Setze ich jetzt in Relation wie oft es bei der Bahn ansonsten zu Verspätungen kommt, erscheint der ganze Streikwahnsinn, insbesondere in diesem Ausmaß und in dieser schnellen Frequenz noch unverschämter. Bei etwa zwei von fünf Zügen habe ich eine Verspätung von fünf bis zwanzig Minuten. Böschungsbrände, technische Störung am Zug, Personen oder Tiere am Gleis, Warten auf einen anderen Zug, Signalstörungen, Notarzt- und oder Polizeieinsätze, Bauarbeiten, verzögerte Bereitstellungen des Eingangszuges oder einfache Verzögerungen im Betriebsablauf, werden als Begründungen angegeben.

Die Bahner vermitteln einem damit das die Grundeinstellung: Ist doch egal wann dein Zug kommt, sei doch einfach froh dass Du überhaupt mitgenommen wirst. Käme die Bahn im Regelfall auf die Minute pünktlich und würde verantwortungsvoll und gewissenhaft den Vertrag erfüllen den sie mit mir als Jahreskarteninhaberin geschlossen hat, dann hätte ich Verständnis wenn mein von Brot und Wassersuppe lebender, abgemagerter und notleidender Lockführer für eine handvoll Euro in den Ausstand geht, nachdem er jahrelang pünktlich wie eine Schweizer Uhr seine Züge gefahren ist.

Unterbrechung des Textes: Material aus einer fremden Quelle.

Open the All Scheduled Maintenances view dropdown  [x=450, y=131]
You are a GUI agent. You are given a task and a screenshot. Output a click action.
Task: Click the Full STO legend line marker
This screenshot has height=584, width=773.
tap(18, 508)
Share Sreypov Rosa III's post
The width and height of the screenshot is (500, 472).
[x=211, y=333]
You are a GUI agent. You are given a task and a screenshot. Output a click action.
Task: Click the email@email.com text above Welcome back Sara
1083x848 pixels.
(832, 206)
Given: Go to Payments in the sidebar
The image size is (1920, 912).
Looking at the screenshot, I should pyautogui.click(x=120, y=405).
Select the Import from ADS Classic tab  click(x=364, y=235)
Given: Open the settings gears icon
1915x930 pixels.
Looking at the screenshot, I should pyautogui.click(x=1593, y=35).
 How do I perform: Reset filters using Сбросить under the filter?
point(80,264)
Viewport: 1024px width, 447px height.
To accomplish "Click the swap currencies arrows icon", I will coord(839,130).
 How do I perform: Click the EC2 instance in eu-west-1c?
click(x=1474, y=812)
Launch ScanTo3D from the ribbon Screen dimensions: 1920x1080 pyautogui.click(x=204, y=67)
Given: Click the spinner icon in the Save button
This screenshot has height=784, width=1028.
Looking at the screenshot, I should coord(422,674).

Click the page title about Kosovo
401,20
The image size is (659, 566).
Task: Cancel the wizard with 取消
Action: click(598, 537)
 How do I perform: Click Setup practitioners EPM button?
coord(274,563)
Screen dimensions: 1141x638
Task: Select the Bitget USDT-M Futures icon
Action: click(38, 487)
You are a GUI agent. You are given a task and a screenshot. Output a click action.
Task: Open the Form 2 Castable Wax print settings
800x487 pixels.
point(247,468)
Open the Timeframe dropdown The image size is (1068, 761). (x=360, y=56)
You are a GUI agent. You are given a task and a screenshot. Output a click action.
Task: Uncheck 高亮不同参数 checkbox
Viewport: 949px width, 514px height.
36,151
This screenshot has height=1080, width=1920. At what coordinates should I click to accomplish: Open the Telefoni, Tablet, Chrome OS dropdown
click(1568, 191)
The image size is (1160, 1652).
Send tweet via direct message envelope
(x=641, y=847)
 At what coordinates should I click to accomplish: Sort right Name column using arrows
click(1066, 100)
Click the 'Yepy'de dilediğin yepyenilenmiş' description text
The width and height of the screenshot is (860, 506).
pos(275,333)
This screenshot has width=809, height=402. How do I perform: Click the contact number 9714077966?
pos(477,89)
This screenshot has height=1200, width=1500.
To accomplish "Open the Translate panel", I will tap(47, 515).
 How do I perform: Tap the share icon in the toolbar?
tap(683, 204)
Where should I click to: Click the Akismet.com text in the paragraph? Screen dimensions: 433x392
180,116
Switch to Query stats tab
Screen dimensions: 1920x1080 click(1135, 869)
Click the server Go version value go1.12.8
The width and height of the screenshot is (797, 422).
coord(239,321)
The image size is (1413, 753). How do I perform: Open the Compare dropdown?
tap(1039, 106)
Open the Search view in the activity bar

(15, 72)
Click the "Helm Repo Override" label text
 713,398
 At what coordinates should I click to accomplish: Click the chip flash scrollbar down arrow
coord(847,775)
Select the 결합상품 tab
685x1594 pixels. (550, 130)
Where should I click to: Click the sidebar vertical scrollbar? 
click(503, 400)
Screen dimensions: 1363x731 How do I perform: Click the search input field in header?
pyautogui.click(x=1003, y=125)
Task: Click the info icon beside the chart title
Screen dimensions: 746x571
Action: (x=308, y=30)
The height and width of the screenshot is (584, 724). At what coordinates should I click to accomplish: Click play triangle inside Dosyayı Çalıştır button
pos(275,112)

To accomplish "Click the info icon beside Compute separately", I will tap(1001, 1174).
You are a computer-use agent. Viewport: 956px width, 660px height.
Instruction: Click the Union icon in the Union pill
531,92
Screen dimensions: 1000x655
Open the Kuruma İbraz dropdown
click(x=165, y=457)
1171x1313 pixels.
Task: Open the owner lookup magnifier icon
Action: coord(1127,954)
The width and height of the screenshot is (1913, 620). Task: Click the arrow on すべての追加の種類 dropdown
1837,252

Ist er aber nicht und deswegen habe ich für diesen Amoklauf der GDL auch kein Verständnis. Im Gegenteil. Ich plane eher eine Fahrgastgewerkschaft zu gründen die solange keine Fahrkarten mehr kauft bis diese GDL gefeuert wurden oder in die EVG überführt wurden.

2 Kommentare:

Anonym hat gesagt…

Es sind Lokführer, wie sollen sie denn sonst streiken - Papierflieger falten?

Wenigstens mal eine Gewerkschaft, die sich gegen die Senkung des Reallohns überhaupt erfolgreich zur Wehr setzt!

Cori Panthar hat gesagt…

Wenn sie 5% ehr Gehalt fordern und die Bahn ihnen sogar schon 5% mehr Gehalt zugesteht...und sie trotzdem weiter streiken, dann gehts wohl nicht um die notleidenden Lokführer.